Status: Core Attribute
Description: A persistent, non-reassigned, privacy-preserving identifier for a user shared between an identity provider and service provider. An identity provider uses the appropriate value of this attribute when communicating with a particular service provider or group of service providers, and does not reveal that value to any other service provider except in limited circumstances.
Format: The eduPersonTargetedID value is an opaque string of no more than 256 characters.
The format comprises the entity name of the identity provider, the entity name of the service provider, and the opaque string value. These strings are separated by “!” symbols.
Number of values: Multiple held by a user but only one sent to a service.

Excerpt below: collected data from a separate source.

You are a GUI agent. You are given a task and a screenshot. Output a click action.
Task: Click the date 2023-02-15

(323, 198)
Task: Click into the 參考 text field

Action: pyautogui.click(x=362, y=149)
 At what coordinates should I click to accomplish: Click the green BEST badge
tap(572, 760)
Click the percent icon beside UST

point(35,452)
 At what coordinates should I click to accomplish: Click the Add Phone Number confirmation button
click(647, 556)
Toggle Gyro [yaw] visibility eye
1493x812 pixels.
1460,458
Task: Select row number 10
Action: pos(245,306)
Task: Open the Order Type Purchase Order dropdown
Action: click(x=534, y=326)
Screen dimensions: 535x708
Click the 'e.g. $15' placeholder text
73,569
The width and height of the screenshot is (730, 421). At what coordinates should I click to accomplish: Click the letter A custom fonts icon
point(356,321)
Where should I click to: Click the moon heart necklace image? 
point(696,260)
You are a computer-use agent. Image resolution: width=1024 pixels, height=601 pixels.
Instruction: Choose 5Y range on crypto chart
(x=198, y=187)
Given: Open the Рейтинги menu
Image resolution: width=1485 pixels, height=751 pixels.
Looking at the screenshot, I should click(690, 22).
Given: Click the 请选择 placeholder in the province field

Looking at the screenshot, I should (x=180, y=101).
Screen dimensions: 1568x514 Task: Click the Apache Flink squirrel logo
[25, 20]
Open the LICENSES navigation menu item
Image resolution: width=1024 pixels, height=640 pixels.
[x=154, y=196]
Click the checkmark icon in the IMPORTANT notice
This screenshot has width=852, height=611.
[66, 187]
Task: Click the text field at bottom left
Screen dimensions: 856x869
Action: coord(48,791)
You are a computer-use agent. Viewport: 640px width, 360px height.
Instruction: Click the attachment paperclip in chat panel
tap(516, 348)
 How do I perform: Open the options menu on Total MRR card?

Notes on usage: If a service provider is presented only with the affiliation of an anonymous subject, as provided by eduPersonScopedAffiliation, it cannot provide service personalisation or usage monitoring across sessions. These capabilities are enabled by the eduPersonTargetedID attribute, which provides a persistent user pseudonym, distinct for each service provider.
A service provider may use eduPersonTargetedID to support aspects of its service that depend on recognising the same user from session to session. The most common use is to enable service personalisation, to record user preferences such as stored search expressions across user sessions. A secondary use is to enable tracking of user activity, to make it easier to detect systematic downloading of content or other suspected breaches of licence conditions.
The attribute enables an organisation to provide a persistent, opaque, user identifier to a service provider. For each user, the identity provider presents a different value of eduPersonTargetedID to each service provider to which the attribute is released.
The eduPerson specification requires that a value of eduPersonTargetedID once assigned to a user for a given service provider shall never be reassigned to another user. Users and service providers should note, however, that not all identity providers may be able to guarantee that a user will always present the same value of eduPersonTargetedID; indeed, identity providers may offer their users the ability to generate new values of eduPersonTargetedID if they feel their privacy has been compromised. identity providers and users should note that changing a user’s eduPersonTargetedID for a particular service provider may break the relationship with that service provider.
Notes on privacy: eduPersonTargetedID is intended to be a privacy-preserving attribute.